▶ **ACTIVITY**:
With the pictures omitted, repeat exactly the lines below starting with the line that has "Given: Open the blue" and going on through the line that has "Image resolution: width=571".

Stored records
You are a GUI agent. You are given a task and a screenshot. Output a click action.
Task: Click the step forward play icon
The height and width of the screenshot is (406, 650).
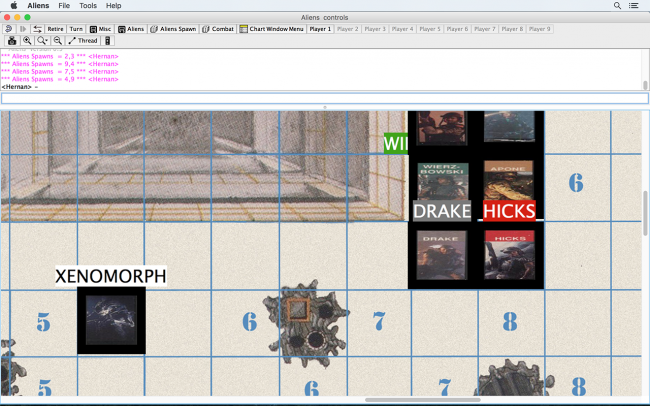[23, 29]
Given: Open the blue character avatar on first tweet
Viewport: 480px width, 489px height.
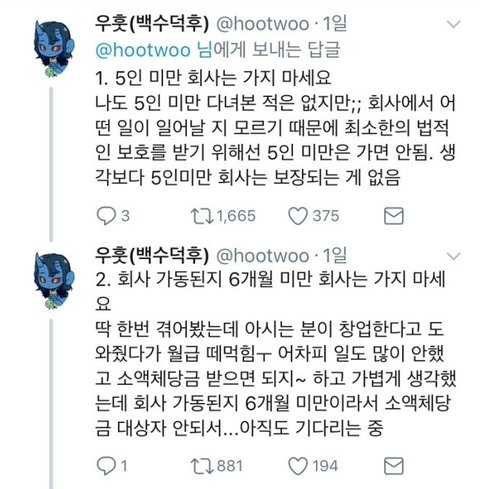Looking at the screenshot, I should (x=54, y=49).
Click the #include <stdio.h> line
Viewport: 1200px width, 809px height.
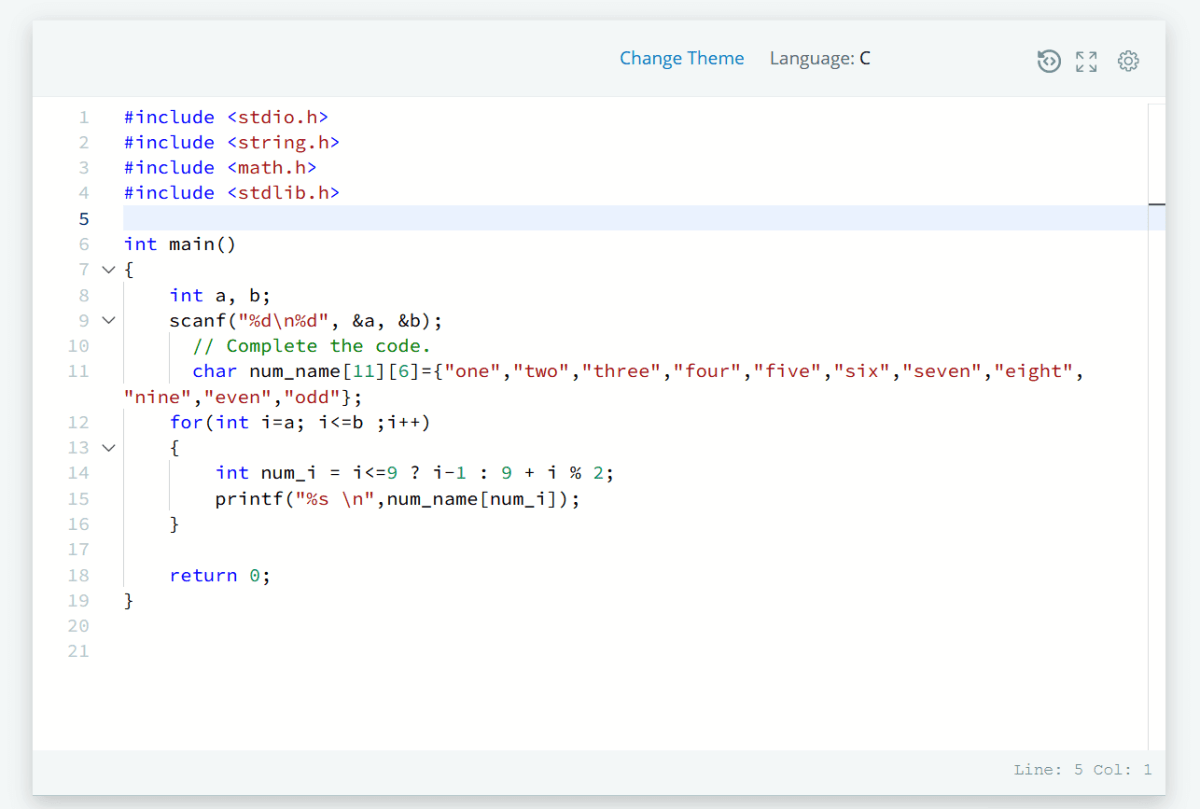pyautogui.click(x=225, y=117)
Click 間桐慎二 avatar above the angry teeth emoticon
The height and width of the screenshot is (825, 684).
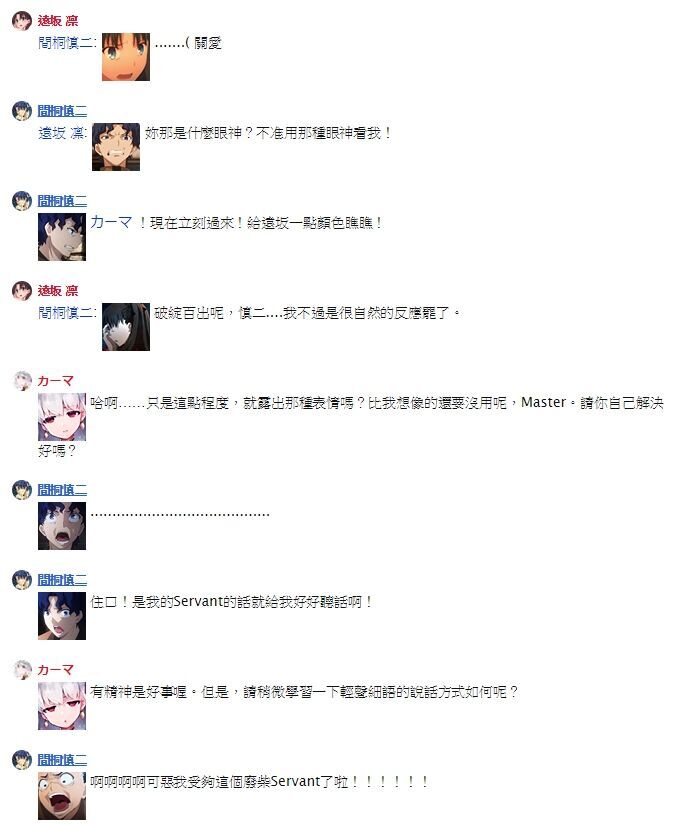tap(22, 111)
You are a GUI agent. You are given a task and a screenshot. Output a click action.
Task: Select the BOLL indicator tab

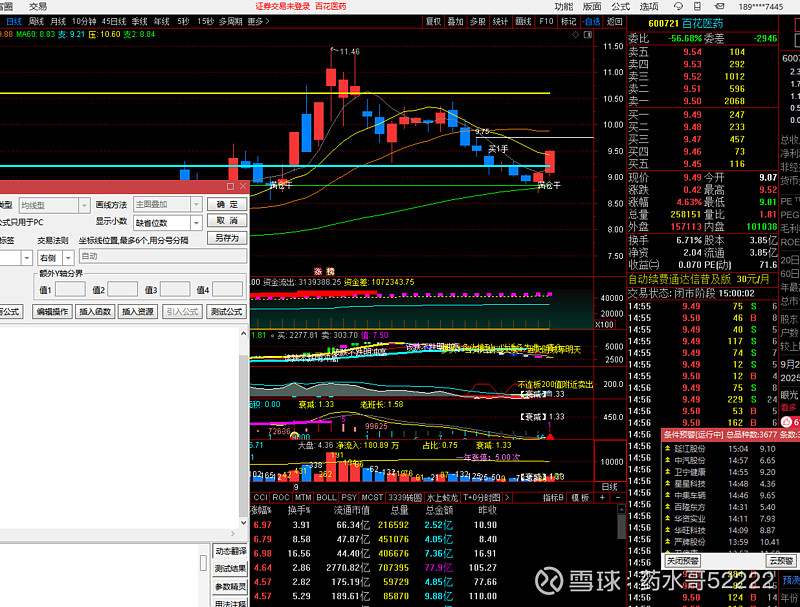click(326, 497)
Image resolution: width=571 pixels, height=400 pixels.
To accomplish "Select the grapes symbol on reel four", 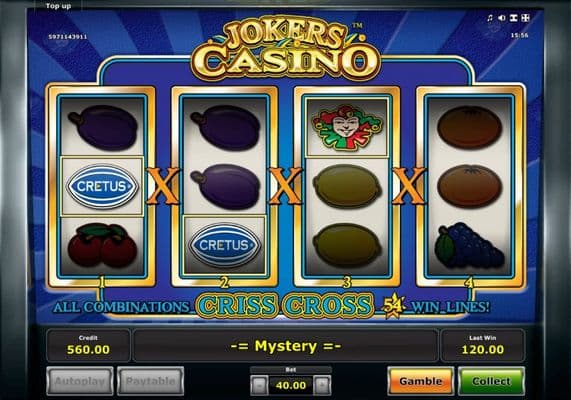I will coord(470,244).
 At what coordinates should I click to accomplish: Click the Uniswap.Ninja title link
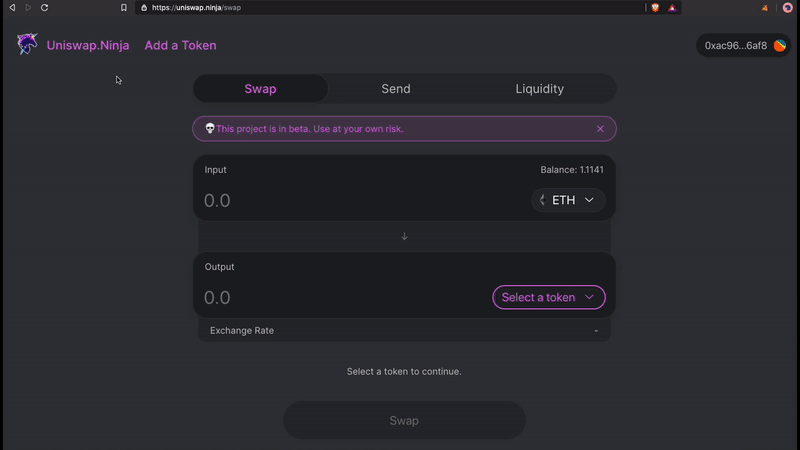88,45
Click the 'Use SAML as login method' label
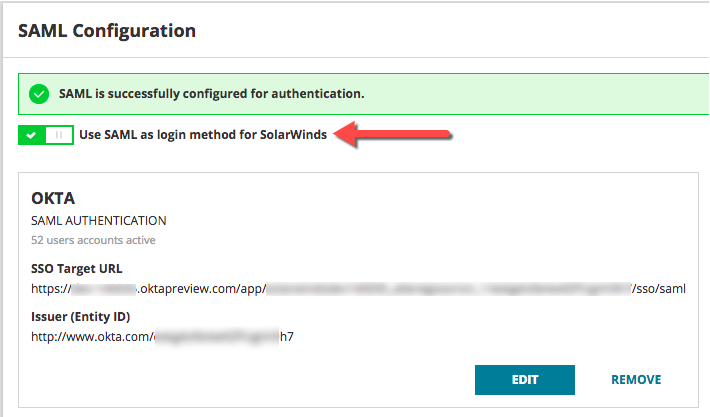710x417 pixels. click(x=202, y=135)
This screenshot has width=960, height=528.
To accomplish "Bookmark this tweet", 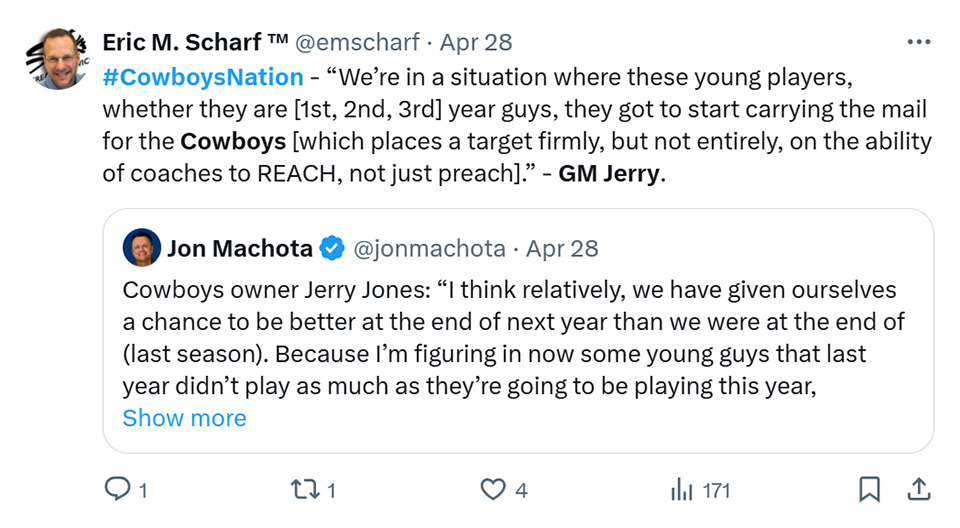I will pos(869,489).
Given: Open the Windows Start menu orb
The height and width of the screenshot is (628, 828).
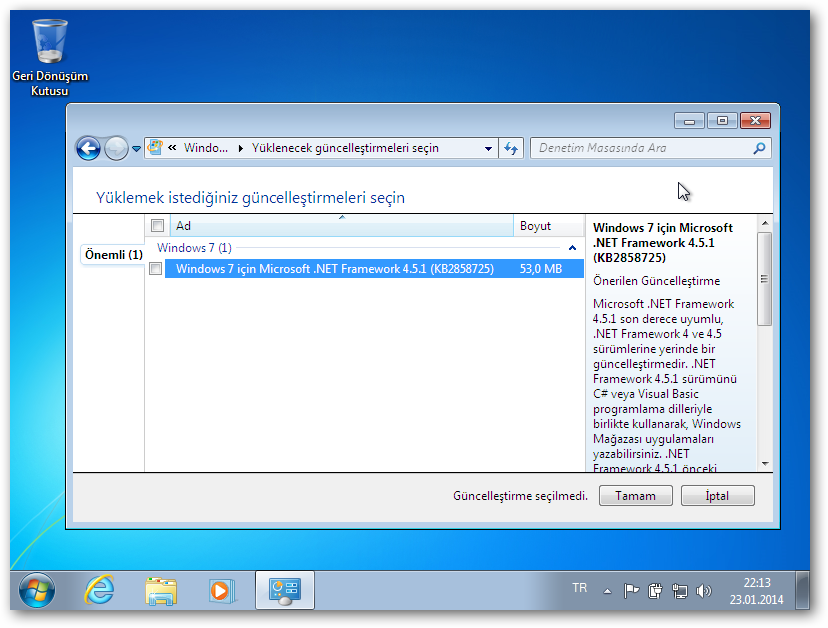Looking at the screenshot, I should click(x=37, y=591).
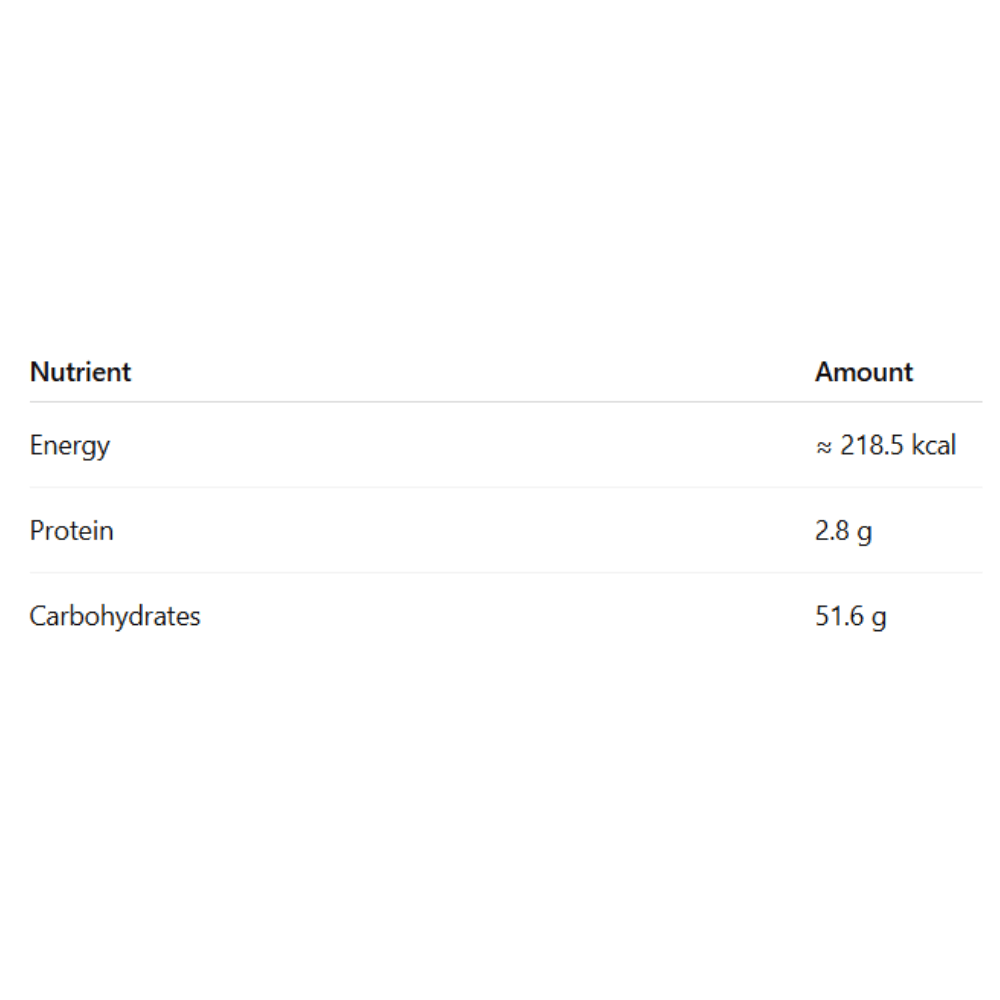The width and height of the screenshot is (1000, 1000).
Task: Select the "Carbohydrates" row label
Action: coord(114,615)
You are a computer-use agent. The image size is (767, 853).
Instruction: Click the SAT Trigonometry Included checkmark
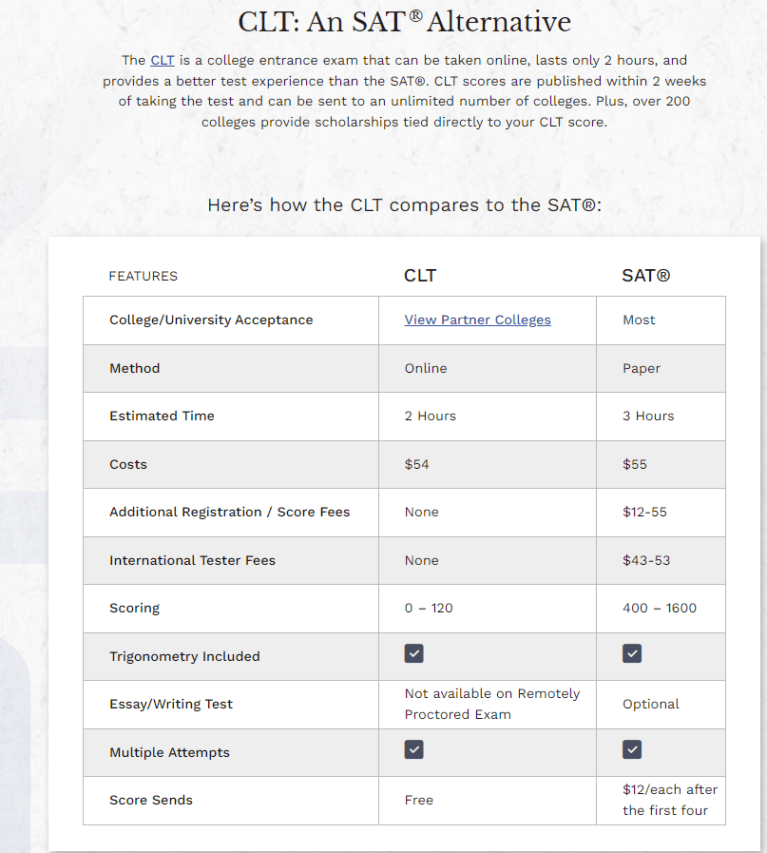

▶ **EXERCISE SOLUTION**:
Given: Open the blue character avatar on first tweet
Viewport: 480px width, 489px height.
Looking at the screenshot, I should (x=54, y=49).
Click the #include <stdio.h> line
Viewport: 1200px width, 809px height.
pyautogui.click(x=225, y=117)
Click 間桐慎二 avatar above the angry teeth emoticon
The height and width of the screenshot is (825, 684).
tap(22, 111)
You are a GUI agent. You are given a task and a screenshot. Output a click action.
Task: Select the BOLL indicator tab

click(326, 497)
Image resolution: width=571 pixels, height=400 pixels.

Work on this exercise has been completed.